If ignoring friction, maximum range is when angle from horizontal to start is 45 degrees (that is a separate problem)
assume speed s
Vi = s sin 45 = .707 s
initial Ke up = (1/2 )m (.707s)^2 = .25 m s^2
potential energy at height h = m g h
so
max height =.25 s^2/g
now how long did it take t get there?
average speed up = .707 s/2 = .3535 s
so time = .25 s^2/g / .3535s = .707 s/g
total time in air = twice that = 2 * .707 s/g
distance = s cos 45 * t = .707 s * 2 * .707 s/g = s^2/g = R
now straight up
(1/2) m s^2 = m g h
h = .5 s^2/g = .5 R
Well, the distance the ball goes vertically upward depends on the gravitational force working against it. So, if we ignore air resistance and other factors, the maximum vertical distance the boy can throw the ball is directly proportional to the maximum horizontal distance he can throw.
But hey, let's give it another twist! If the boy throws the ball vertically upward, it will eventually make a beautiful arc and come crashing back down, thanks to gravity. So, if you really want to see the ball go up and up, I suggest finding a nice, sunny day, attaching the ball to a hot air balloon, and watching it soar into the sky. Just make sure you have a good grip on the string, or else you'll be floating away with it!
To determine the maximum vertical distance the boy can throw the ball upward, we need to understand the relationship between the horizontal and vertical motion of the ball.
When the ball is thrown horizontally, there is no upward velocity component initially, and the only force acting on it is gravity. However, when the ball is thrown vertically upward, both the initial upward velocity and the gravitational force affect its motion.
In both cases, the speed at which the ball is thrown is the same. The horizontal speed does not affect the upward motion of the ball, so it remains constant.
When the ball is thrown upward, it reaches its highest point where its vertical velocity becomes zero. At this point, gravity slows the ball down until it reaches its maximum height and starts falling back down.
To determine the maximum vertical distance, we need to calculate the time it takes for the ball to reach the highest point of its trajectory. This can be done using the equation:
t = v / g
where "t" is the time in seconds, "v" is the initial vertical velocity, and "g" is the acceleration due to gravity (approximately 9.8 m/s² on Earth).
Since the boy throws the ball with the same speed in both cases, we can assume the initial vertical velocity in the upward motion is the same as the initial horizontal velocity in the horizontal motion.

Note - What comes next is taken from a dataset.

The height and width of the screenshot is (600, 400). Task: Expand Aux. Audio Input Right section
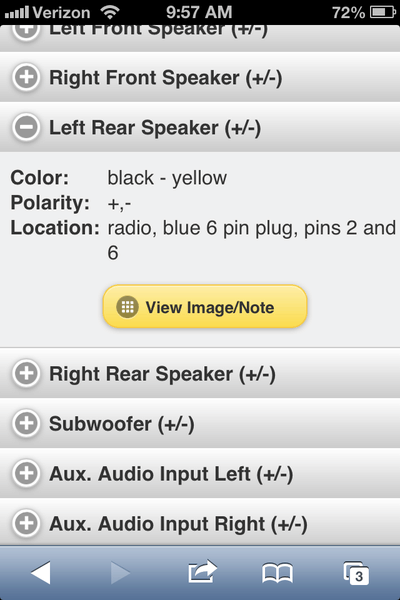200,522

Now, to determine the time it takes for the ball to reach its highest point, we need to find the vertical component of the initial velocity. This can be done using trigonometry.
Let's assume the angle at which the boy throws the ball with respect to the horizontal is θ. Then, the vertical component of the initial velocity (v\_y) can be calculated using:
v\_y = v * sin(θ)
Now we can calculate the time it takes for the ball to reach its highest point:
t = v\_y / g = (v * sin(θ)) / g
Once the ball reaches its highest point, it starts falling back down. The total time for the ball to reach the ground again would be equal to twice the time it took to reach the maximum height:
total time = 2 * t = 2 * (v * sin(θ)) / g
Now, we can calculate the maximum vertical distance (H) by multiplying the total time by the initial vertical velocity:
H = v\_y * total time = 2 * (v² * sin(θ) * cos(θ)) / g = 2 * (v² * sin(2θ)) / g
So, the maximum vertical distance the boy can throw the ball upward is given by:
H = 2 * (v² * sin(2θ)) / g
Note that the actual value of H will depend on the angle at which the boy throws the ball, θ.